#### WHAT YOU WILL DO:
Update the items below so that each "Screen dimensions" becomes "Display dimensions", and leave everything else as it is.

#### Stored records:
# # # # #

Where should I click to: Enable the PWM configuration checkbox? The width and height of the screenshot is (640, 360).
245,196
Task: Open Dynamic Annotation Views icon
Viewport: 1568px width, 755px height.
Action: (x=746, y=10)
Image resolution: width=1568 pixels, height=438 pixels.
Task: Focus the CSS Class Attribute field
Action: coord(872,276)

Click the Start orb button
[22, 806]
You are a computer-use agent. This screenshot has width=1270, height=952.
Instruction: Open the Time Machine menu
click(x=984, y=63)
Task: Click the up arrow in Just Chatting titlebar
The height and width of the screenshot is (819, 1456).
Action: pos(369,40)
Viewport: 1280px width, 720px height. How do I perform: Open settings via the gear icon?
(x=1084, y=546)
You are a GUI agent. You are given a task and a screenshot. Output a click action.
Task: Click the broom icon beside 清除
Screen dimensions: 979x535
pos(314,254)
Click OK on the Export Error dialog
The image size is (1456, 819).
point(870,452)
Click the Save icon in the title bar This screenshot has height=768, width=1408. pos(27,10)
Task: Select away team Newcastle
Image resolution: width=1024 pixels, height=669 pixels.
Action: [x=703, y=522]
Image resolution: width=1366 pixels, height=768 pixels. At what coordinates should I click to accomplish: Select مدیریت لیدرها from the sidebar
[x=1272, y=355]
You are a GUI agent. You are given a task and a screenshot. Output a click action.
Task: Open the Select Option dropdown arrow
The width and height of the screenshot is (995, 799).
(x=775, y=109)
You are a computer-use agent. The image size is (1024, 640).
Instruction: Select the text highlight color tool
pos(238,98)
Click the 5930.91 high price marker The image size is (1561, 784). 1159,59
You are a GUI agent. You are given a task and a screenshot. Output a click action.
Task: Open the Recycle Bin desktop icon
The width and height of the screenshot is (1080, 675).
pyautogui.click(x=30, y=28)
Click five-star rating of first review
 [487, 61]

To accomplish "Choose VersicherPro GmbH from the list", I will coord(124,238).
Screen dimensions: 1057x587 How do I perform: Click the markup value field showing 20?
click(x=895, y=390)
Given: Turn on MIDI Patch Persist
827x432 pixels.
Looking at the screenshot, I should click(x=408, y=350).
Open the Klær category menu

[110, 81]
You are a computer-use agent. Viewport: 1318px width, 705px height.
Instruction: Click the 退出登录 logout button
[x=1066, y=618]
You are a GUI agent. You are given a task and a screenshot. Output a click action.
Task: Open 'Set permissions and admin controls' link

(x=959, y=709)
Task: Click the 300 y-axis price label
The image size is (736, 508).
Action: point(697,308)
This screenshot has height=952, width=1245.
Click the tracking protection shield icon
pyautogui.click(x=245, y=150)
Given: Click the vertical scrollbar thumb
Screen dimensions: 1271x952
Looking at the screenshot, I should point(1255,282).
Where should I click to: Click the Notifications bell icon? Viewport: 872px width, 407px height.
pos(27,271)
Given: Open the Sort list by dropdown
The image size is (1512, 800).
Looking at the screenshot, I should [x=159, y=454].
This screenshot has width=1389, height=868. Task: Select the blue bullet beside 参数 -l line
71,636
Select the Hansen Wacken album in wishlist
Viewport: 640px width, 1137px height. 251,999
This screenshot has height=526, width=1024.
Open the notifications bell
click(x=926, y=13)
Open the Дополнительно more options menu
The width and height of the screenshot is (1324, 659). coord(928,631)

# # # # #

#### WRITTEN SOLUTION:
Where should I click to: Enable the PWM configuration checkbox? The width and height of the screenshot is (640, 360).
245,196
Task: Open Dynamic Annotation Views icon
Viewport: 1568px width, 755px height.
Action: (x=746, y=10)
Image resolution: width=1568 pixels, height=438 pixels.
Task: Focus the CSS Class Attribute field
Action: coord(872,276)

Click the Start orb button
[22, 806]
You are a computer-use agent. This screenshot has width=1270, height=952.
Instruction: Open the Time Machine menu
click(x=984, y=63)
Task: Click the up arrow in Just Chatting titlebar
The height and width of the screenshot is (819, 1456).
Action: pos(369,40)
Viewport: 1280px width, 720px height. How do I perform: Open settings via the gear icon?
(x=1084, y=546)
You are a GUI agent. You are given a task and a screenshot. Output a click action.
Task: Click the broom icon beside 清除
Display dimensions: 979x535
pos(314,254)
Click OK on the Export Error dialog
The image size is (1456, 819).
point(870,452)
Click the Save icon in the title bar This screenshot has height=768, width=1408. pos(27,10)
Task: Select away team Newcastle
Image resolution: width=1024 pixels, height=669 pixels.
Action: [x=703, y=522]
Image resolution: width=1366 pixels, height=768 pixels. At what coordinates should I click to accomplish: Select مدیریت لیدرها from the sidebar
[x=1272, y=355]
You are a GUI agent. You are given a task and a screenshot. Output a click action.
Task: Open the Select Option dropdown arrow
The width and height of the screenshot is (995, 799).
(x=775, y=109)
You are a computer-use agent. The image size is (1024, 640).
Instruction: Select the text highlight color tool
pos(238,98)
Click the 5930.91 high price marker The image size is (1561, 784). 1159,59
You are a GUI agent. You are given a task and a screenshot. Output a click action.
Task: Open the Recycle Bin desktop icon
The width and height of the screenshot is (1080, 675).
pyautogui.click(x=30, y=28)
Click five-star rating of first review
 [487, 61]

To accomplish "Choose VersicherPro GmbH from the list", I will coord(124,238).
Display dimensions: 1057x587 How do I perform: Click the markup value field showing 20?
click(x=895, y=390)
Given: Turn on MIDI Patch Persist
827x432 pixels.
Looking at the screenshot, I should click(x=408, y=350).
Open the Klær category menu

[110, 81]
You are a computer-use agent. Viewport: 1318px width, 705px height.
Instruction: Click the 退出登录 logout button
[x=1066, y=618]
You are a GUI agent. You are given a task and a screenshot. Output a click action.
Task: Open 'Set permissions and admin controls' link

(x=959, y=709)
Task: Click the 300 y-axis price label
The image size is (736, 508).
Action: point(697,308)
This screenshot has height=952, width=1245.
Click the tracking protection shield icon
pyautogui.click(x=245, y=150)
Given: Click the vertical scrollbar thumb
Display dimensions: 1271x952
Looking at the screenshot, I should point(1255,282).
Where should I click to: Click the Notifications bell icon? Viewport: 872px width, 407px height.
pos(27,271)
Given: Open the Sort list by dropdown
The image size is (1512, 800).
Looking at the screenshot, I should [x=159, y=454].
This screenshot has width=1389, height=868. Task: Select the blue bullet beside 参数 -l line
71,636
Select the Hansen Wacken album in wishlist
Viewport: 640px width, 1137px height. 251,999
This screenshot has height=526, width=1024.
Open the notifications bell
click(x=926, y=13)
Open the Дополнительно more options menu
The width and height of the screenshot is (1324, 659). coord(928,631)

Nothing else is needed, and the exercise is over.